**PROBLEM REQUIREMENTS**
Only one stretch of the listing below is wanted. Begin at the line that has "You are a computer-use", stop after the line that has "Instruction: Close the", and repeat every line in between exactly.

**DATA IN THIS EXERCISE**
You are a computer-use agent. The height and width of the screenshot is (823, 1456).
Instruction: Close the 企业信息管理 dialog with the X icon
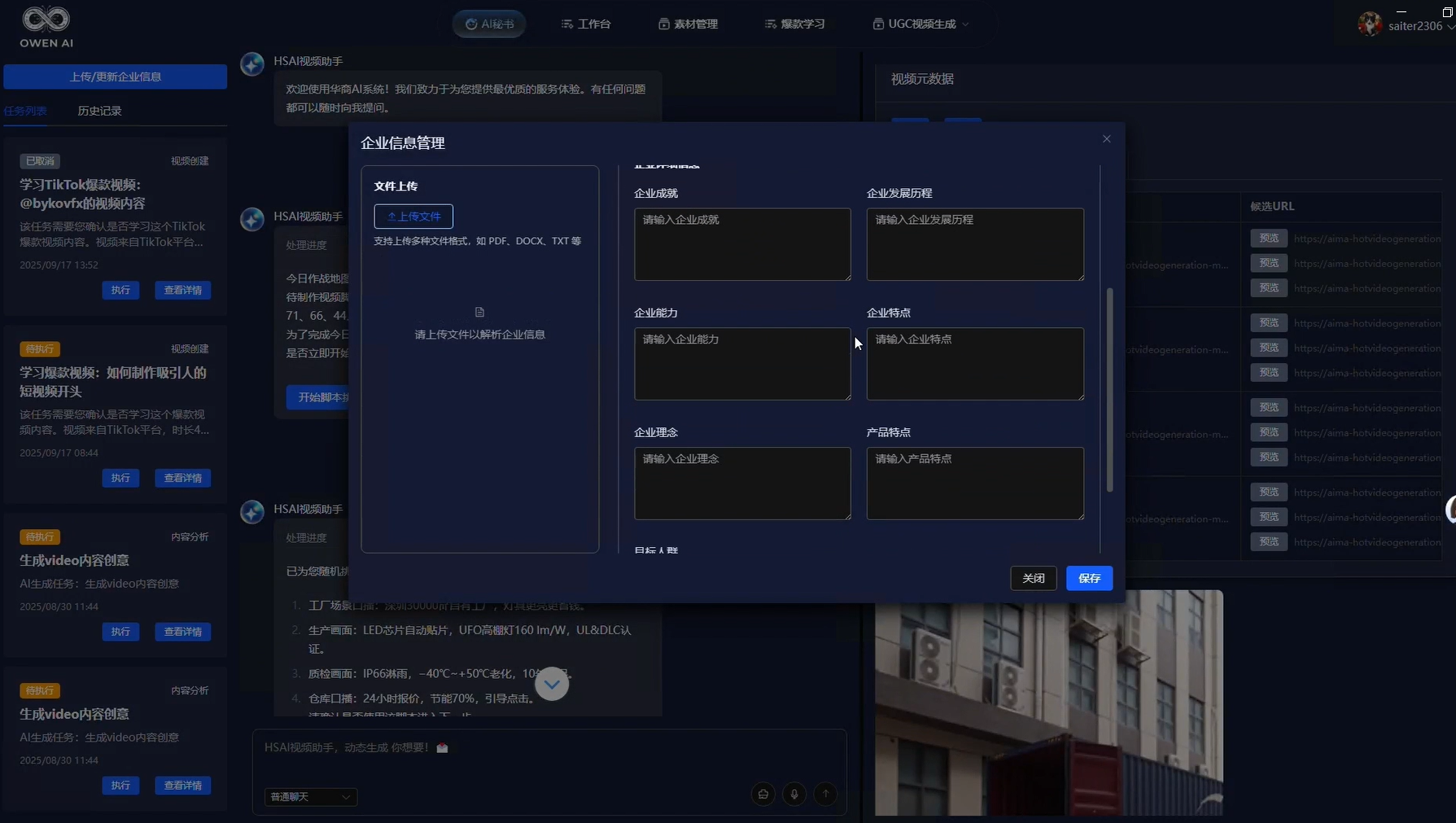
==
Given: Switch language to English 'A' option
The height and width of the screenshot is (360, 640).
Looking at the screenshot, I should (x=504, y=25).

**EXPECTED OUTPUT**
You are a computer-use agent. The height and width of the screenshot is (823, 1456).
Instruction: Close the 企业信息管理 dialog with the X icon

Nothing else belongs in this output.